Whatever you are going through should be addressed, not overlooked. Feelings that aren’t dealt with come out in other areas of your life.
Feeling empty and alone is hard on you, and you should show yourself the same compassion you would give to someone else.
- Take Time Out to Work on the Issue
Many individuals look for ways to fill the void they are experiencing with things of the world, like drugs and alcohol.
Avoid a downward spiral by searching yourself for causes and solutions to your dilemma. Don’t be afraid to try various approaches to dealing with the feeling of emptiness until you find something that works.
Slight says to set time aside to see what your desires, fears, hopes, and dreams are; to make “more meaning in your life and your future.”
Try exercise, writing in a journal, taking up a hobby, or just committing to an hour of therapy a week to focus on yourself.
- Dig Deeper
Pause throughout the day to narrow in on what you are feeling in the moment to begin getting in touch with yourself again.
Feeling empty may make this difficult as you search for a word to describe what you are going through.
Eder suggests searching the internet for a “feelings list” that will give you insight into naming the different emotions.
If an emotion doesn’t come to mind, focus on bio-feedback, or what is happening physically at the moment. Are you cold? Is your neck tense? Are you hands clenched or open?
Noticing that you have physical sensations going on, even if you are feeling lost inside, helps to begin the process towards discovery.

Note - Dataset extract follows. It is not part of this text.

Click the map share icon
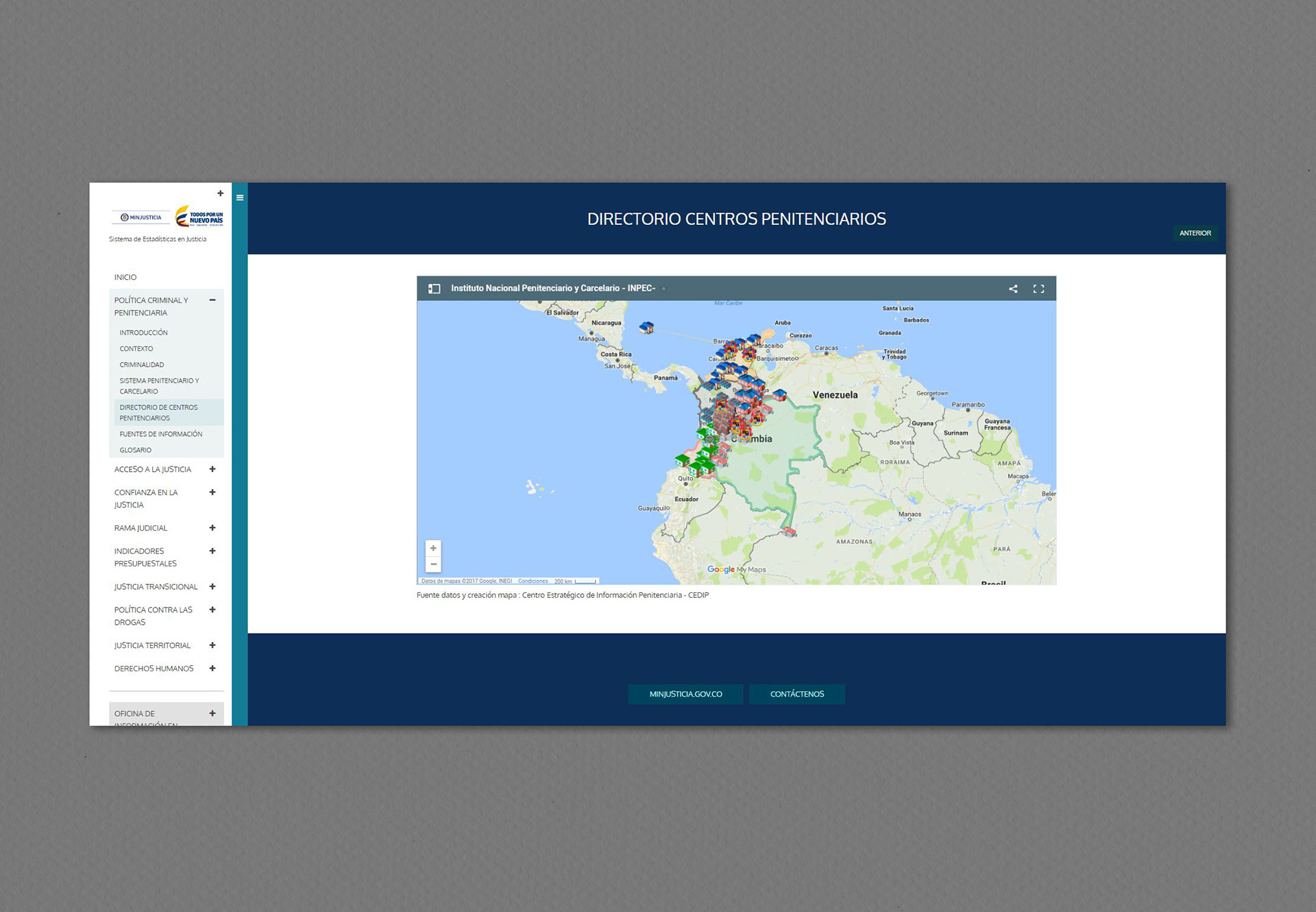Viewport: 1316px width, 912px height. pyautogui.click(x=1013, y=289)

- Try to Find the Root Cause
Slight offers questions that can be written down, meditated on while driving to work, or looked over while drinking your morning coffee.
- Have I been judging myself or comparing myself to others?
- Do I tell myself positive things?
- Or do I tend to notice failures or call myself ugly or stupid?
- Are my feelings being considered in my relationships, or am I minimizing what I am feeling?
- Am I actively tending to my physical and health needs?
- Have I turned toward behaviors or addictions to avoid my feelings?
- Am I focusing solely on the needs of another person or people?
- What am I trying to prove or win?
- Am I blaming myself or feeling guilt about things that are out of my control?
- Am I showing myself compassion like I would with a close friend or family member?
- Am I asserting myself in my decisions and respecting my personal opinions?
Thoughts have a way of getting the better of us without us even being aware. Pinpointing where our current state originates can give us direction on where to mend it.
Working on the things that bring us pain takes a lot of bravery and strength. Recognize those positive qualities yourself.
Taking the first step toward fulfilling the emptiness is the hardest part. You may lack motivation to give yourself the care you need.
Don’t forget there are resources available through private and group counseling, hotlines, and your support system to give you the push you need to get through this.
You are worth it. And there is no better day than today to begin filling that void you have been living with.